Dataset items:
= = = = =

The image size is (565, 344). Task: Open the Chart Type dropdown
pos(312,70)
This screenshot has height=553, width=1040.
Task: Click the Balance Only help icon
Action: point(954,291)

= = = = =

§ **Task goal**
When you copy the data, keep every line word for word.

§ **Response area**
The image size is (565, 344). Task: Open the Chart Type dropdown
pos(312,70)
This screenshot has height=553, width=1040.
Task: Click the Balance Only help icon
Action: point(954,291)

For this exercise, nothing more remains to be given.